Para o ex-ministro da CGU Valdir Simão, não há na lei um dispositivo que proteja a administração pública desse tipo de empresa. Todo o processo de habilitação é feito considerando os aspectos técnico, financeiro, fiscal, contábil, trabalhista e jurídico, mas não de integridade.

Isso ocorre, em sua análise, porque o Brasil não trata o tema da integridade como uma diligência necessária para a participação em licitações públicas. Assim, se não há prevenção, nada impede que empresas ganhem licitamente contratos para lavar o dinheiro obtido no crime.

“Eu ainda enxergo uma certa deficiência normativa e estrutural para esse enfrentamento. Não é aceitável que uma empresa que ganha licitação, que presta um bom serviço público, seja manejada por uma organização criminosa. Como sociedade, a gente não pode aceitar esse tipo de fenômeno, que já está acontecendo.”

Uma possível solução para o problema, segundo Simão, é usar melhor os instrumentos centralizadores que estão na Lei de Licitações: o Portal Nacional de Contas Públicas e o Comitê Gestor da Rede Nacional de Contratações Públicas.

A previsão da norma é que todas as empresas que assinam contratos públicos sejam previamente cadastradas em um banco de dados que deve ser anualmente atualizado.
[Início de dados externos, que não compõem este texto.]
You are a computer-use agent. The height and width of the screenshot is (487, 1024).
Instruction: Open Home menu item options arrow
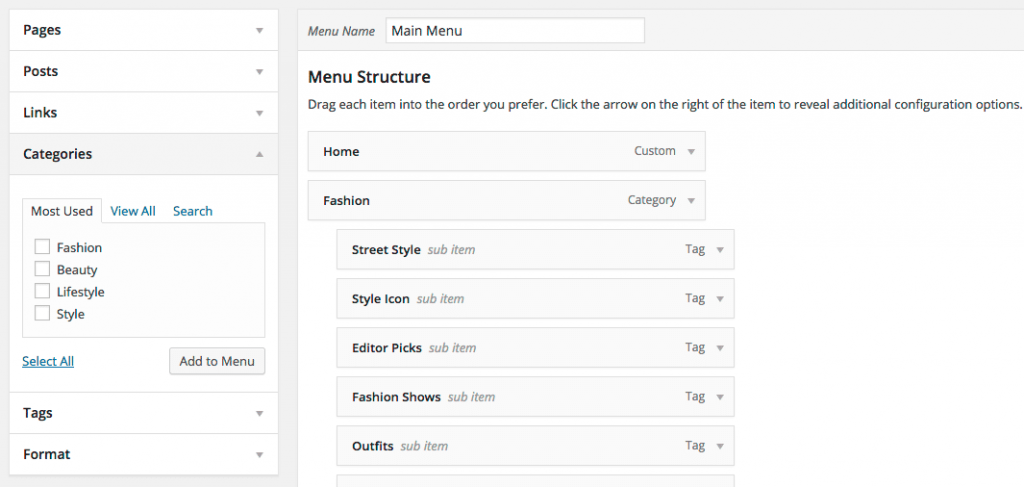coord(691,151)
“A partir daí, sabendo quem são as empresas, quando foram constituídas, com qual capital, talvez a gente consiga criar uma rede para evitar que as organizações criminosas se infiltrem, identificando previamente quais são os riscos e buscando mecanismos para afastar esse tipo de empresa dos processos licitatórios.”

Raio-x de fornecedores

Ministra da Gestão e da Inovação em Serviços Públicos, Ester Dweck tem como missão buscar maneiras de melhorar a capacidade do Estado de entregar serviços para a população. Um dos focos de seu trabalho é o manejo de processos, entre os quais estão os de licitação pública.

Segundo a ministra, a lei oferece sistemas unificados para cadastro e registro de compras públicas, de transferências de recursos e de fornecedores. Em parceria com a CGU, ela tem buscado desenvolver formas de analisar os dados para identificar ilícitos.

Um desses sistemas é o cadastramento unificado de fornecedores. Todos os que desejam participar de licitações devem passar por ele, o que o torna um mecanismo propício para exercer o compliance antimáfia.

“Ele permite esse raio-x de fornecedores. A gente pode, por exemplo, consultar os sócios da empresa, o que permite avaliar a existência de sócios em comum, saber se é servidor público. Ele pode ser usado para fazer as análises de quem são os sócios do fornecedor”, explicou a ministra.

“A gente sabe, claro, que não vai estar lá registrado que determinada pessoa é parte de organização criminosa. Por isso é necessário o apoio dos órgãos de segurança pública, para evitar que a empresa continue fornecendo para a administração pública”, complementou ela.

A ideia, portanto, não é instituir mais controles, mas aproveitar melhor os que já existem para prevenir a infiltração do crime organizado nos serviços do Estado. João Antonio da Silva Filho, conselheiro do Tribunal de Contas do município de São Paulo, defendeu foco no controle externo antes do desperdício do dinheiro.

“Chegar antes pressupõe a valorização do controle preventivo, em detrimento do controle repressivo. É aquele que amedronta o gestor público de assinar qualquer contrato. O controle externo tem de valorizar os instrumentos que fazem com que as políticas públicas ocorram em parâmetros que prestigiem o sentido do Estado”, opinou o conselheiro.